• COVID-19 Antibody Screening Consent Form

  • DISCLAIMER:

    Positive test results could indicate antibodies for other coronavirus strains and the test should not be used as a sole basis for diagnosing infection status. The novel coronavirus has many variables and unknowns.

    CONSENT:

    1. I acknowledge that my participation in this test is completely voluntary and I confirm that there is no mandate or employer-imposed requirement to participate in this antibody screening test.

    2. I have read and understood the guide and informational sheet sent by the healthcare organization about the COVID-19 Antibody Screening.

    3. My test sample will be given or sent anonymously to a third-party independent laboratory processing and test results may be used for further scientific studies.

    4. My personal information will not be shared with anyone else unless there is a positive result of a viral infection.

    5. I have been informed that there may be some unforeseen or unpredictable risks during blood drawn and may cause harm, injury, or pain.

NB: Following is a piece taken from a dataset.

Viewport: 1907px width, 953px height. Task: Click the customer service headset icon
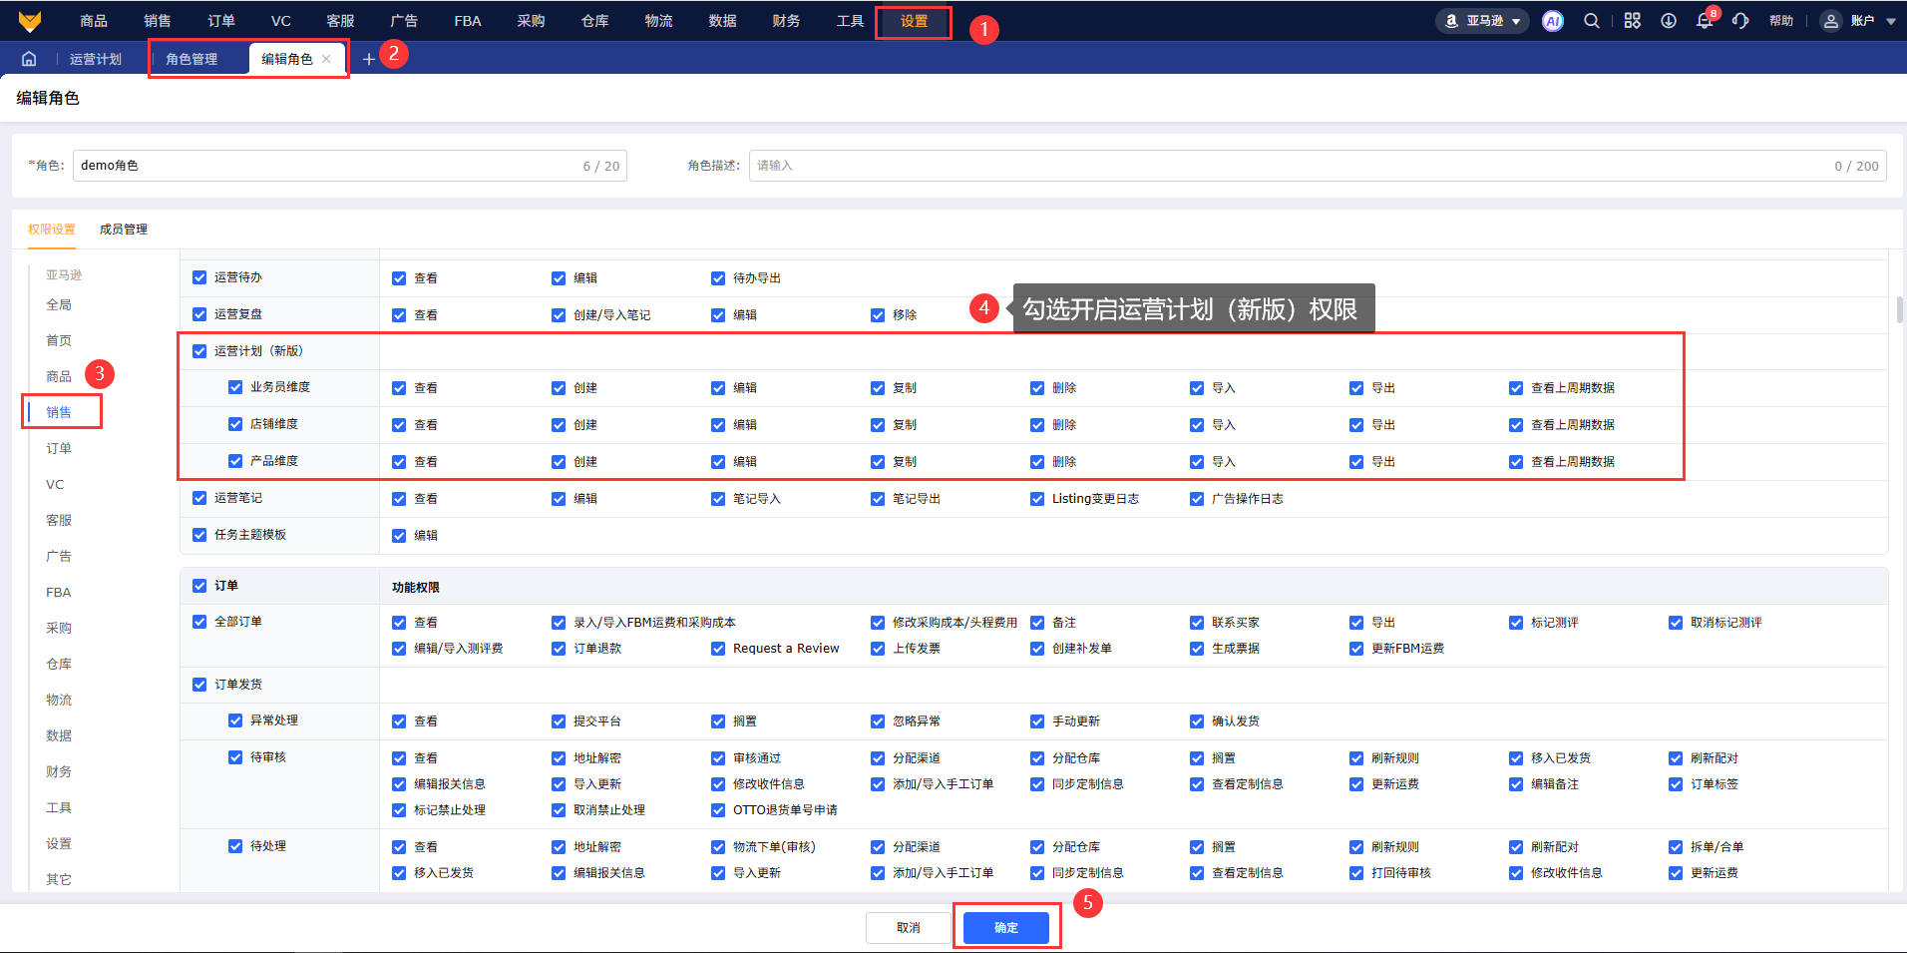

    I hereby waive all rights and claims; release and discharge this healthcare organization, their past, present and future officials, administrators, professionals, workers, and members for any or all claims and demands including mental, physical and psychological damages, disabilities, and injuries.

  • Patient Information

  • I agree to voluntarily participate in COVID-19 Antibody Screening provided by the healthcare organization which requires blood tests. I have read and understood the consent, guides, and supplemental informational sheets provided by the organization. I have given the opportunity to ask my questions regarding tests and procedures and they were answered completely. I have understood all the risks and benefits and confirm that I release all parties related to this healthcare organization from any and all claims.